** EXCERPTED RECORDS **
○ ○ ○ ○ ○
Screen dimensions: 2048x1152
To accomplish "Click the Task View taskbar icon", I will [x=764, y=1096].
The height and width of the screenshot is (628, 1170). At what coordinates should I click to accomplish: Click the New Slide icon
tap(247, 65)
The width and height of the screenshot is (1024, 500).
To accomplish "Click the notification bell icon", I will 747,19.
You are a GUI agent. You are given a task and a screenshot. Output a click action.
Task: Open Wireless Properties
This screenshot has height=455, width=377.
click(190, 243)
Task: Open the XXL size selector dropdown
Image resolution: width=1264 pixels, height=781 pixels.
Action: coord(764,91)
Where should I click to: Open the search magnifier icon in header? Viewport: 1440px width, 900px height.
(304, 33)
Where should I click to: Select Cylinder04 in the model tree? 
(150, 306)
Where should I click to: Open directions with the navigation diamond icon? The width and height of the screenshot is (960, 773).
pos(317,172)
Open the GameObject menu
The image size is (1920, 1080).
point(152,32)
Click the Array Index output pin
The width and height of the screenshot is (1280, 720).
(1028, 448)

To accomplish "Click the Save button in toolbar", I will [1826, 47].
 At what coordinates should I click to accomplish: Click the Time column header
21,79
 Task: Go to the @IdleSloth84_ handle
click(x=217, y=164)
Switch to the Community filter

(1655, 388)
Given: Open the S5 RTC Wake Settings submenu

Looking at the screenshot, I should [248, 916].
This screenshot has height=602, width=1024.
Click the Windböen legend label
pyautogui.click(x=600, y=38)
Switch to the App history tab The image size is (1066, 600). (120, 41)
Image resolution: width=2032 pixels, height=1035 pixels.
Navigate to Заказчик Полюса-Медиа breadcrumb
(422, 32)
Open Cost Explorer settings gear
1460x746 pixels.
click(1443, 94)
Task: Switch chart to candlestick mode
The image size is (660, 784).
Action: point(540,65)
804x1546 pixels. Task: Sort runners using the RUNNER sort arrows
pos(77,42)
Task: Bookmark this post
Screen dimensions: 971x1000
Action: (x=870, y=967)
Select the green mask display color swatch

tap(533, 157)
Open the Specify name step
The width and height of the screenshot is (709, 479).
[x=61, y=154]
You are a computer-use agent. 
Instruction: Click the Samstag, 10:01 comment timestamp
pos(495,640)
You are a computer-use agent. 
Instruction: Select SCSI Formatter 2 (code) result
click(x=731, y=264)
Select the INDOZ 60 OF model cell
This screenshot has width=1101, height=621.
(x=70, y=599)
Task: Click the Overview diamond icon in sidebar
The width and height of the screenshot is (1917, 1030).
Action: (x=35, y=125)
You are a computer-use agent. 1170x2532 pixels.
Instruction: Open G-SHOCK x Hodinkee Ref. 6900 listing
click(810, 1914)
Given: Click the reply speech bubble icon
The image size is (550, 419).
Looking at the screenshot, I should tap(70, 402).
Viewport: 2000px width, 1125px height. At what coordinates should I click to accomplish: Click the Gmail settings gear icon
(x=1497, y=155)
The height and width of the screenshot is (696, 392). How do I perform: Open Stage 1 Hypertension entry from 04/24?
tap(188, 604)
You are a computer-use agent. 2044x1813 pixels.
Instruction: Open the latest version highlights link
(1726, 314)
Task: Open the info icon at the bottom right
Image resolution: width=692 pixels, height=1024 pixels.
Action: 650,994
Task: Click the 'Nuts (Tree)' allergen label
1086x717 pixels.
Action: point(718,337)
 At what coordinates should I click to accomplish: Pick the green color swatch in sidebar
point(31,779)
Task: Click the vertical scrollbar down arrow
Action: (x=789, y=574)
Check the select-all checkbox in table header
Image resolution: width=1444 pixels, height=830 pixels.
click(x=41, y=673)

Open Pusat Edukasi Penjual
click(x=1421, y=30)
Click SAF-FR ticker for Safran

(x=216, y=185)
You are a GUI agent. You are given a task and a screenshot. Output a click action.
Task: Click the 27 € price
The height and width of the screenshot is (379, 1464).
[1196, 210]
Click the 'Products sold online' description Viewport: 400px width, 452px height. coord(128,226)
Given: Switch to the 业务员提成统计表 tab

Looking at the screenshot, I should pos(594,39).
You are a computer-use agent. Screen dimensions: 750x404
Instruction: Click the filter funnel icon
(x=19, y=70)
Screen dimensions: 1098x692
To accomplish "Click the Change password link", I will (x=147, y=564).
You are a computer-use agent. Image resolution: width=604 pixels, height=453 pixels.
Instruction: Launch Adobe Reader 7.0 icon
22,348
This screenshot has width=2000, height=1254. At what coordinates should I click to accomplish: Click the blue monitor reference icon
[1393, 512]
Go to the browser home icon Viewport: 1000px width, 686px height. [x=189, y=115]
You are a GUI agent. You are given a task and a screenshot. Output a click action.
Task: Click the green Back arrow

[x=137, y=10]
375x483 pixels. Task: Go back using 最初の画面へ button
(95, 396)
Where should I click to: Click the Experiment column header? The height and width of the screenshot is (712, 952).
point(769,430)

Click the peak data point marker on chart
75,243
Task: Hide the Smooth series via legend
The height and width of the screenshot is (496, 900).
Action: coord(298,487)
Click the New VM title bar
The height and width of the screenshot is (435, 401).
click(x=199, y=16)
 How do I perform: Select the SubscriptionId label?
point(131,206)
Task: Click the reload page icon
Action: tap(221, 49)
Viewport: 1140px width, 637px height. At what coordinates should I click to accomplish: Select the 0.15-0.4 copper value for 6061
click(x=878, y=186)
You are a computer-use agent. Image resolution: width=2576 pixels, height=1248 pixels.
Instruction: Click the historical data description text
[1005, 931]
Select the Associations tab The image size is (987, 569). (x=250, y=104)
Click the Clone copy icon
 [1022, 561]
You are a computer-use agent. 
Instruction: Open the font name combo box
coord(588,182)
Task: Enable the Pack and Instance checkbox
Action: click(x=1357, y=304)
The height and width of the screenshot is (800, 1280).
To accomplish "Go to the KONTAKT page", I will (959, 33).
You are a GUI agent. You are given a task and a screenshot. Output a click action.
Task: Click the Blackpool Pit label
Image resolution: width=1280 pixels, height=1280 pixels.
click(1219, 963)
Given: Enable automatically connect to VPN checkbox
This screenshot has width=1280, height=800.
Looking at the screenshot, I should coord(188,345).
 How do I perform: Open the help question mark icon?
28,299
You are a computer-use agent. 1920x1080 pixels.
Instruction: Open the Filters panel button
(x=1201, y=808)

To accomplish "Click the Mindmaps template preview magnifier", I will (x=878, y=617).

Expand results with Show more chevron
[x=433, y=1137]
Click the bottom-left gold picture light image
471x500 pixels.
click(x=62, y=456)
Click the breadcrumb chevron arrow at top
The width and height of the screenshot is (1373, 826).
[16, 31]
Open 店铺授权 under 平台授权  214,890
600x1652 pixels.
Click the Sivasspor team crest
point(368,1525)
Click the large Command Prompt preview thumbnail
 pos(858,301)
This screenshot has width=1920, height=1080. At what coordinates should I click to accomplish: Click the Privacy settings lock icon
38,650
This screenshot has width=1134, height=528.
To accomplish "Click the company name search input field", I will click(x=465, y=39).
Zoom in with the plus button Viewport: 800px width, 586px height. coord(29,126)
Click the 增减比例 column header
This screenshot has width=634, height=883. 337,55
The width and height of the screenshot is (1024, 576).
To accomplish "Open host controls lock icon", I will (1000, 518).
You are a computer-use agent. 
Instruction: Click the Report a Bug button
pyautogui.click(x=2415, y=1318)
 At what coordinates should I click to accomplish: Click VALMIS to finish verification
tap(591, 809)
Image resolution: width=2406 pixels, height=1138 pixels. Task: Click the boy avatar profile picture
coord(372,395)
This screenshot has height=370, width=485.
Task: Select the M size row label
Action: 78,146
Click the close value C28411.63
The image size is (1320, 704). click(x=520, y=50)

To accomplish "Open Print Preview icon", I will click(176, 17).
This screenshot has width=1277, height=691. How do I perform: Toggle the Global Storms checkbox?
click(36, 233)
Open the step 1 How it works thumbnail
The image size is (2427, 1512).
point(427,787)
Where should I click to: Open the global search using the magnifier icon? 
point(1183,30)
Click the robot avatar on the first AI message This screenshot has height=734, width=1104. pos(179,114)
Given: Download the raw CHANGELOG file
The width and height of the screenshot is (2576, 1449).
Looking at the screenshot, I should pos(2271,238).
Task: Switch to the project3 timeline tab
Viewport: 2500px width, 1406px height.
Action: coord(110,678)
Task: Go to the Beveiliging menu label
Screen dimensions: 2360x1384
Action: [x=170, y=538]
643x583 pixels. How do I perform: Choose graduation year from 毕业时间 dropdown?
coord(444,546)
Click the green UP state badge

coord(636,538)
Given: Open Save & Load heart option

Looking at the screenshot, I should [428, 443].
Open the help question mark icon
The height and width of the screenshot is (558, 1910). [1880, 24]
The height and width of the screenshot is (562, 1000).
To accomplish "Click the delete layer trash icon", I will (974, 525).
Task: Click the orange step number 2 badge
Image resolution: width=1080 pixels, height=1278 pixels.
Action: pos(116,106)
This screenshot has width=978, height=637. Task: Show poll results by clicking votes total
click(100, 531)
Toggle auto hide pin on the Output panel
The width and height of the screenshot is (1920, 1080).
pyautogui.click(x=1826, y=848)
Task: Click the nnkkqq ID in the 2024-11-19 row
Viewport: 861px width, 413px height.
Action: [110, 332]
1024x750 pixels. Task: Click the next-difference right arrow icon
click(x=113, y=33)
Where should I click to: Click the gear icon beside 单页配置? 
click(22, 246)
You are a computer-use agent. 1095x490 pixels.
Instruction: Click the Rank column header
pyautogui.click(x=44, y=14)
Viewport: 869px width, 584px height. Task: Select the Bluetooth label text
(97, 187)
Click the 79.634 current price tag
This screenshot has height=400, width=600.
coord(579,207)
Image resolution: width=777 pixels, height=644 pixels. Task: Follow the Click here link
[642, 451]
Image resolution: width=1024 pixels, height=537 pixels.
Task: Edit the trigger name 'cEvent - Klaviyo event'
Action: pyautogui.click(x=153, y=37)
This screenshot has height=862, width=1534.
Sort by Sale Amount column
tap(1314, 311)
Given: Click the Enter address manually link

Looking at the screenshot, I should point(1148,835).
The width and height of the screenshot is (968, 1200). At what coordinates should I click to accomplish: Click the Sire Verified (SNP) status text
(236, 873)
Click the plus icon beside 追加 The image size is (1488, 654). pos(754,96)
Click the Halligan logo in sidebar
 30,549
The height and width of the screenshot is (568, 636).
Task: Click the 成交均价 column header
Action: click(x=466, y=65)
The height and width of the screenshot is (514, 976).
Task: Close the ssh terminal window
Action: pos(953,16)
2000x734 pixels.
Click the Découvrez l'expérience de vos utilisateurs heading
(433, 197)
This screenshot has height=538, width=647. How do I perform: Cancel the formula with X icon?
○ ○ ○ ○ ○
Render the data from its first line up to and including the line with "pos(317,172)" as a Markdown table with the columns Row and Line, leaving out blank lines.

| Row | Line |
|---|---|
| 1 | Screen dimensions: 2048x1152 |
| 2 | To accomplish "Click the Task View taskbar icon", I will [x=764, y=1096]. |
| 3 | The height and width of the screenshot is (628, 1170). At what coordinates should I click to accomplish: Click the New Slide icon |
| 4 | tap(247, 65) |
| 5 | The width and height of the screenshot is (1024, 500). |
| 6 | To accomplish "Click the notification bell icon", I will 747,19. |
| 7 | You are a GUI agent. You are given a task and a screenshot. Output a click action. |
| 8 | Task: Open Wireless Properties |
| 9 | This screenshot has height=455, width=377. |
| 10 | click(190, 243) |
| 11 | Task: Open the XXL size selector dropdown |
| 12 | Image resolution: width=1264 pixels, height=781 pixels. |
| 13 | Action: coord(764,91) |
| 14 | Where should I click to: Open the search magnifier icon in header? Viewport: 1440px width, 900px height. |
| 15 | (304, 33) |
| 16 | Where should I click to: Select Cylinder04 in the model tree?  |
| 17 | (150, 306) |
| 18 | Where should I click to: Open directions with the navigation diamond icon? The width and height of the screenshot is (960, 773). |
| 19 | pos(317,172) |